#### EXERCISE OBJECTIVE
Write out every entry again exactly as it stands.

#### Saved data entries
──────
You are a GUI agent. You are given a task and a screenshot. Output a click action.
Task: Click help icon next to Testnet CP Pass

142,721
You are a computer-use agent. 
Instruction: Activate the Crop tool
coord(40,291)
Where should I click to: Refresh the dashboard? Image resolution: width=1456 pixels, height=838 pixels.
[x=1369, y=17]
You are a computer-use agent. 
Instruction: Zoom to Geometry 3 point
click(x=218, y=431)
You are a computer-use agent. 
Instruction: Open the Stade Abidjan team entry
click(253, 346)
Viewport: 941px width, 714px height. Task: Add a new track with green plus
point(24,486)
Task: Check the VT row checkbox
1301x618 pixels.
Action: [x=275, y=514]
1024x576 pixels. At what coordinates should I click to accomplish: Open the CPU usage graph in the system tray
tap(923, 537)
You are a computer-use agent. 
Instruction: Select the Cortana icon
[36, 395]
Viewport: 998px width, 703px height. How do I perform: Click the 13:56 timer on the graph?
──────
#### ANSWER SPACE
You are a GUI agent. You are given a task and a screenshot. Output a click action.
Task: Click help icon next to Testnet CP Pass

142,721
You are a computer-use agent. 
Instruction: Activate the Crop tool
coord(40,291)
Where should I click to: Refresh the dashboard? Image resolution: width=1456 pixels, height=838 pixels.
[x=1369, y=17]
You are a computer-use agent. 
Instruction: Zoom to Geometry 3 point
click(x=218, y=431)
You are a computer-use agent. 
Instruction: Open the Stade Abidjan team entry
click(253, 346)
Viewport: 941px width, 714px height. Task: Add a new track with green plus
point(24,486)
Task: Check the VT row checkbox
1301x618 pixels.
Action: [x=275, y=514]
1024x576 pixels. At what coordinates should I click to accomplish: Open the CPU usage graph in the system tray
tap(923, 537)
You are a computer-use agent. 
Instruction: Select the Cortana icon
[36, 395]
Viewport: 998px width, 703px height. How do I perform: Click the 13:56 timer on the graph?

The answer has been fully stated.